One of the most dramatic ways the Historic St. Augustine Preservation Board transformed the landscape of downtown St. Augustine during the 1960s and 70s was through the reconstruction of colonial era houses, mostly along St. George and Cuna Streets. Most of these reconstructions were only possible through donations from companies, professional organizations, and private citizens. As such, there was an incentive to inject a certain level of pomp and circumstance into these projects when they began. A great way to accomplish this was with a cornerstone laying ceremony, which usually involved a dignitary or other VIP. This is the first post of a series that looks at some of the notable cornerstone laying ceremonies.

Since it makes most sense to look at these chronologically, we’ll start with the interesting tale of the cornerstone of the Oliveros House.

A black and white photograph of Antonio Garrigues, Lyndon Johnson, and Don Carlos Robles Pique laying a stone in 1963.
(L to R) Antonio Garrigues, Lyndon Johnson, and Don Carlos Robles Pique. This photo ran in the St. Augustine Record on March 12, 1963 

What makes this cornerstone unique is that it was originally laid for a house that was never built. On March 11, 1963 there was a ceremony chock full of dignitaries to lay the cornerstone for a cultural center that was to be constructed by the Spanish government on the northeast corner of St. George and Cuna Streets. The stone was laid by the Ambassador of Spain, Antonio Garrigues (who applied the mortar) and the Spanish Director General of Information, Don Carlos Robles Pique (who laid the stone). The whole spectacle was supervised by then Vice President Lyndon Johnson. This flock of VIPs was already in town to dedicate the newly restored Arrivas House and to christen the Restoration Program as it barrelled toward the Quadricentennial Celebration to be held in 1965, and laying the stone for the cultural center was an added bonus. The only problem was that the Preservation Board wasn’t able to acquire enough contiguous property at the time and the Spanish cultural center had to be constructed elsewhere (don’t worry! It had its own cornerstone ceremony and we’ll talk about that in a different post).
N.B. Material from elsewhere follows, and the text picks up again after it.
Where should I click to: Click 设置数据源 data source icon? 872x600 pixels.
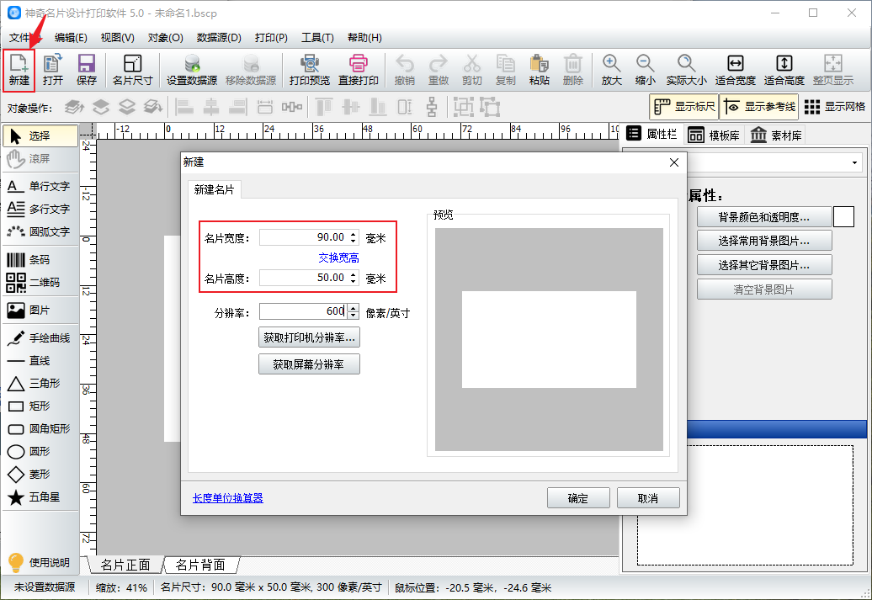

A colorful architectural plan and elevation of the proposed Spanish cultural center.
A rending for the proposed Spanish cultural center that never was. Click here to visit the image on the UFDC 

     It might seem like putting the cart before the horse, but the cornerstone for the new house was placed before the old structure it was replacing was demolished. The reason for this was the HSAPB was not just reconstructing individual houses, they were attempting to recreate the entire colonial-era streetscape along St. George Street. The reconstructed houses were built right up against the street, as they would have been in Spanish colonial times, and so the cornerstone was placed against the lot line. The early 20th c. building that occupied the site up until then had been pushed back on the lot several feet to make way for a more contemporary element of our streetscape: the sidewalk. Because of this, the old and new co-existed for several months before the structure was demolished for an extensive archaeological excavation of the site.
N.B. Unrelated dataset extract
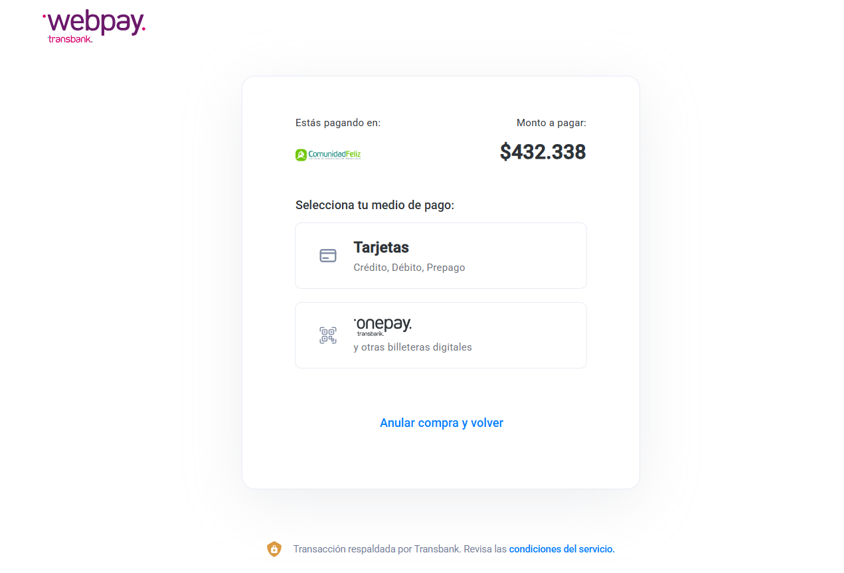The height and width of the screenshot is (573, 844).
Task: Select the Tarjetas payment method title
Action: pos(381,248)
A black and white photograph of shop taken from St. George Street.
The cornerstone sits several feet from corner of the shop, prior to demolition
A black and white photograph of the excavated foundation of Oliveros House.

     The excavations were conducted by Dr. Hale Smith, chair of the Department of Anthropology at Florida State University, along with eight FSU students. Bob Steinbach (staff archaeologist for the HSAPB) supervised. The excavations shed light on historic structures that had once stood on the site, and the lives of those who inhabited them, all of which was used to inform the reconstruction that was being planned in lieu of the Spanish cultural center. In the end it was decided that reconstruction would be of the masonry house that stood on the site in 1798, owned by a tailor from Corsica named Sebastian de Oliveros. All during the excavations and reconstruction work the cornerstone stood conspicuously at the edge of the site, waiting to play its part.


Reconstruction work started in 1964 and continued into 1965 and the time finally came to tie the cornerstone into the building, bringing the tale to an end. Even though the masonry on the exterior of the Oliveros House was plastered over, there is a patch of exposed coquina on the southwest corner of the reconstructed house (the present day Flagler Legacy store). Although it’s tempting to think this is the cornerstone laid by the Spanish dignitaries all those years ago, it appears that the exposed stone is too high to be the cornerstone. We can speculate that workman may have reset the stone to be visible, but we may never really know. You can visit it today and decide for yourself!

A black and white photograph of men reconstructing the exterior walls of Oliveros House in 1964.
Tying in the cornerstone to the south and west exterior walls, December 1964. Visit the image on the UFDC by clicking here.
A color photograph of the reconstructed Oliveros House in 1966.
The reconstructed Oliveros House in 1966. The exposed stone is visible on the corner. Visit this image on the UFDC by clicking here.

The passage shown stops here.